2016-07-19 Thread pelzflorian (Florian Pelz)
On 07/19/2016 07:03 PM, Carsten Mattner via arch-general wrote:
> This is a nice and useful project, but I think we could be served
> better in the short term by having supported firejail profiles
> for things like Firefox and LibreOffice that are easy to use.
> 

Firejail is a different design with less filesystem isolation. We should
have both, even in the long term. The more direct competitor to Firejail
is Bubblewrap, not Flatpak/pacpak.

That said, the documentation on Firejail on the wiki seems to contain
the most important things. I’m not knowledgable enough about Firejail
though. Network namespaces are missing in the wiki instructions. I don’t
know if Firejail can restrict D-Bus access. In the past I could launch
an unrestricted Nautilus from a Firejail’d Icecat, but apparently that
no longer works.
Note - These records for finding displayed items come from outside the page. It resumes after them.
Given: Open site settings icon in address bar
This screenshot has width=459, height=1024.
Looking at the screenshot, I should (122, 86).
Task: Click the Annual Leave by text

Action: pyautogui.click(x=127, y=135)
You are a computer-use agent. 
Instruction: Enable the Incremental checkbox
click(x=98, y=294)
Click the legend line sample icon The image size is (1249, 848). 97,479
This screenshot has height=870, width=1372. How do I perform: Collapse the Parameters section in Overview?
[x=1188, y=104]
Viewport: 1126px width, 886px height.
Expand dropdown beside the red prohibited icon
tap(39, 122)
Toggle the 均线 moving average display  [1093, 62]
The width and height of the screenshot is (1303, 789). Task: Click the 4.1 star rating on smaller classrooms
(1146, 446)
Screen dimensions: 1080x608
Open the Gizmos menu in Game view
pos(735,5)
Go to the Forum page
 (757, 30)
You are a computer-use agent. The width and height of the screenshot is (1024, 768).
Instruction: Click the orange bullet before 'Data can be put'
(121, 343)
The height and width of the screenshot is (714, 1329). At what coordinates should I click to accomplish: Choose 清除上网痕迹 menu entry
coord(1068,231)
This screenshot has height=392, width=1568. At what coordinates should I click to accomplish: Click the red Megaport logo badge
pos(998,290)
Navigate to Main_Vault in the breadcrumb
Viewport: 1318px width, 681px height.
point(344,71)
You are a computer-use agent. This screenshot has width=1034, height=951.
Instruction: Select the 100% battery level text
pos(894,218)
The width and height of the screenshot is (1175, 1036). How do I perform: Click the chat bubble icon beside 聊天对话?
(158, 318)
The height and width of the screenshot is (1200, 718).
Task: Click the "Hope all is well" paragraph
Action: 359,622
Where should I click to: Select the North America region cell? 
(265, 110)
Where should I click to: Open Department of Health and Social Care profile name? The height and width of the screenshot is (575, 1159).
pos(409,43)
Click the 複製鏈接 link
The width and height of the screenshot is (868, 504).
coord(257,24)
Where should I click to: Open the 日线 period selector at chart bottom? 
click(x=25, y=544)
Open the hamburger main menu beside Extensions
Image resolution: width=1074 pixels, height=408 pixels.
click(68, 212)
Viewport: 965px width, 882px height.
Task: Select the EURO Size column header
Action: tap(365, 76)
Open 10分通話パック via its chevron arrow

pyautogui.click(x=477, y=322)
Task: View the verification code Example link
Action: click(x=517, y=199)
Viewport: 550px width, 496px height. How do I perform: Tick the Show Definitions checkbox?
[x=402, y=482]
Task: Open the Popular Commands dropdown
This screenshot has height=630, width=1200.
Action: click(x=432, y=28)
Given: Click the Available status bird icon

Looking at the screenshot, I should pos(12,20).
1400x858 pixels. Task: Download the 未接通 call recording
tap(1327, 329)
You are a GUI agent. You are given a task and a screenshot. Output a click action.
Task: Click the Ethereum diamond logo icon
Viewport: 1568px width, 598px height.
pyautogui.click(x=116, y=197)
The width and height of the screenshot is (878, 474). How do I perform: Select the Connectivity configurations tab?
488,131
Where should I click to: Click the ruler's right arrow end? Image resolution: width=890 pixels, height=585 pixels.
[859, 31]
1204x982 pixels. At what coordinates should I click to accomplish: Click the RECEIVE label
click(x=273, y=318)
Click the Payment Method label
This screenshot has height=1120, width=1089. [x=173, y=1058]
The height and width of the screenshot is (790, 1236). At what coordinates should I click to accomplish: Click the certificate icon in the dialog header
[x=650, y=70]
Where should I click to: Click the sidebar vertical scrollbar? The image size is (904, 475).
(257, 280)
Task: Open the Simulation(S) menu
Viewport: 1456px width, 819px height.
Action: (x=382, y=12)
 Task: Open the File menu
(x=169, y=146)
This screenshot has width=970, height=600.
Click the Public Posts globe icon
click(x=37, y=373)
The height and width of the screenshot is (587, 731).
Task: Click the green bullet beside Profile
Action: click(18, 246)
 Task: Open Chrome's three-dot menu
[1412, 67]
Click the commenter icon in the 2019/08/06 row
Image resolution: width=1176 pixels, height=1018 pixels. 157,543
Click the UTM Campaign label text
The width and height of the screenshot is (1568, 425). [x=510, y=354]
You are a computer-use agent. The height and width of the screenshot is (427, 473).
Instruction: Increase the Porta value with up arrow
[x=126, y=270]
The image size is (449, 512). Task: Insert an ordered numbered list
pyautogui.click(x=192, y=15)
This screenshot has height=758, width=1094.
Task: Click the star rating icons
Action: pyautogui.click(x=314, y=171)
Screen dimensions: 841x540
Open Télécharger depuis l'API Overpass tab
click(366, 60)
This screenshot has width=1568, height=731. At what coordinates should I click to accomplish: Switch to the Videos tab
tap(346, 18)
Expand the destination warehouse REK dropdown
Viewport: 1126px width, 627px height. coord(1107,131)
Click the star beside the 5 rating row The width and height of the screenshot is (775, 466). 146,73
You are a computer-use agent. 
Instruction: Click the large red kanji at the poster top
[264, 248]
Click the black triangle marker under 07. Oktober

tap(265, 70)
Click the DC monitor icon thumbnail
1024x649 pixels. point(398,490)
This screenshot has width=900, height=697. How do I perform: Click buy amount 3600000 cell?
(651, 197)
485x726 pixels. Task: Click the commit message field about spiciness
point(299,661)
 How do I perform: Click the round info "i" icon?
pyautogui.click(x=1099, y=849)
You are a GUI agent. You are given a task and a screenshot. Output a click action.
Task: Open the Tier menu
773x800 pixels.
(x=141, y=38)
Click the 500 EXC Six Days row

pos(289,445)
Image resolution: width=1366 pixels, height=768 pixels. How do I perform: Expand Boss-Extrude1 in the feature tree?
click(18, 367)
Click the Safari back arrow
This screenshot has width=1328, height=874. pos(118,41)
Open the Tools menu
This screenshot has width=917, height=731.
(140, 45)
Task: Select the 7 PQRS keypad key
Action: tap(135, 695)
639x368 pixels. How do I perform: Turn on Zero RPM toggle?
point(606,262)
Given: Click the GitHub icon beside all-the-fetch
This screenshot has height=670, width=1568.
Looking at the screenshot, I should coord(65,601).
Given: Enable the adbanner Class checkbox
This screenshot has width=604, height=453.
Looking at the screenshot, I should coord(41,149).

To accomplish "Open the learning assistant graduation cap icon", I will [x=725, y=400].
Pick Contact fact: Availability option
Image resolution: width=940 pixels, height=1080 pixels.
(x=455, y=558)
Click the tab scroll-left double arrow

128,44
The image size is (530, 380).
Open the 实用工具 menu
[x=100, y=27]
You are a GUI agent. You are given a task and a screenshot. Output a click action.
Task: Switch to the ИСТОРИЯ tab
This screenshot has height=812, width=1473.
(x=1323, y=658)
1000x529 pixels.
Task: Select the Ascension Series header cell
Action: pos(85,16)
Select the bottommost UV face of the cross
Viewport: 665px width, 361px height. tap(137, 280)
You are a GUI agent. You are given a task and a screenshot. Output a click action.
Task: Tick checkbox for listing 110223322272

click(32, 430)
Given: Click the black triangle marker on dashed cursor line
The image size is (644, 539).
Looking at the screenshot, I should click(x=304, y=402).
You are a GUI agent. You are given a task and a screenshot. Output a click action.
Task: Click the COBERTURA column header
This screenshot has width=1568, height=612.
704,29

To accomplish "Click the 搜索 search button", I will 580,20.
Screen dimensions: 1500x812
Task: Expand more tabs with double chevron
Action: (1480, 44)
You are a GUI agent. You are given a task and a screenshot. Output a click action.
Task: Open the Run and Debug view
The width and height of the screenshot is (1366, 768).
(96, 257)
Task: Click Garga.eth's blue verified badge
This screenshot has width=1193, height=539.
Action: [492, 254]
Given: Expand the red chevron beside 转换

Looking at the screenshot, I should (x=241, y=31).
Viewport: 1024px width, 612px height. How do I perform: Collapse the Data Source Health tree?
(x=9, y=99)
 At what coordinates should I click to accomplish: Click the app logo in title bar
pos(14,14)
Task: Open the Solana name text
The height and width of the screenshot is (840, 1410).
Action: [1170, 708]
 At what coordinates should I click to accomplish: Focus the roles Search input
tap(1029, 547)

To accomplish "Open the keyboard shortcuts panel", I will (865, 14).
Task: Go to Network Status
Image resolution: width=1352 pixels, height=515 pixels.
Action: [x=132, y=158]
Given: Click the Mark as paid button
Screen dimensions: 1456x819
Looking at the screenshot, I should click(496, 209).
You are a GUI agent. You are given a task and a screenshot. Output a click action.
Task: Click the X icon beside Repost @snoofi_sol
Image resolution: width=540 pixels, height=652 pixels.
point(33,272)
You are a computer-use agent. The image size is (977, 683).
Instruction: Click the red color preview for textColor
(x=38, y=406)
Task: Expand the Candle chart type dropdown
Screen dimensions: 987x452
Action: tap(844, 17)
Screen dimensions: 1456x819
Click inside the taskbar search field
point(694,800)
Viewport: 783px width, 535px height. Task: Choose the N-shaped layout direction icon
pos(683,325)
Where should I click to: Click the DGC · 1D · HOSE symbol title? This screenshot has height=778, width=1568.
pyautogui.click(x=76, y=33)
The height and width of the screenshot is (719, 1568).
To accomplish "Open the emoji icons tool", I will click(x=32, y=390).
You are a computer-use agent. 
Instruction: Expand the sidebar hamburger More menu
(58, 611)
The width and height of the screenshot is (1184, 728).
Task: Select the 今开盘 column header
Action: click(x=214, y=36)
I don’t know enough about the advantages/disadvantages
over Bubblewrap; apparently there is some disagreement about the scope,
e.g. whether how Pulseaudio should be dealt with.

Regards,
Florian Pelz


Re: [arch-general] Announcing pacpak

2016-07-13 Thread pelzflorian (Florian Pelz)
Hello,

On 07/14/2016 12:46 AM, Damjan Georgievski via arch-general wrote:
> Ubuntu is doing something similar it seems
> https://bregmatter.wordpress.com/2016/07/04/x11-applications-and-unity-8/
> 
> This is for their non-deb (deb-less?) distro version, they install
> debs in containers,
> each getting their own XMir server. Good for non-trustworthy or exposed apps.
> 

This is interesting; I did not know about libertine and will take a
closer look at it. libertine’s purpose seems similar to pacpak’s.
However, apparently unlike libertine, most of the work is already done
by Flatpak itself. pacpak will only install using pacman, set up
permissions and manage installed apps.

The current consensus seems to be that Arch will not have any Flatpaks
in its official repositories (neither would I want it to have any).
pacpak will be a tool for the Arch user to bundle regular Arch packages
into Flatpaks when they wish to run them in a sandboxed manner. It is
thus an alternative to Bubblewrap and Firejail that offers more
isolation from the host and its filesystem.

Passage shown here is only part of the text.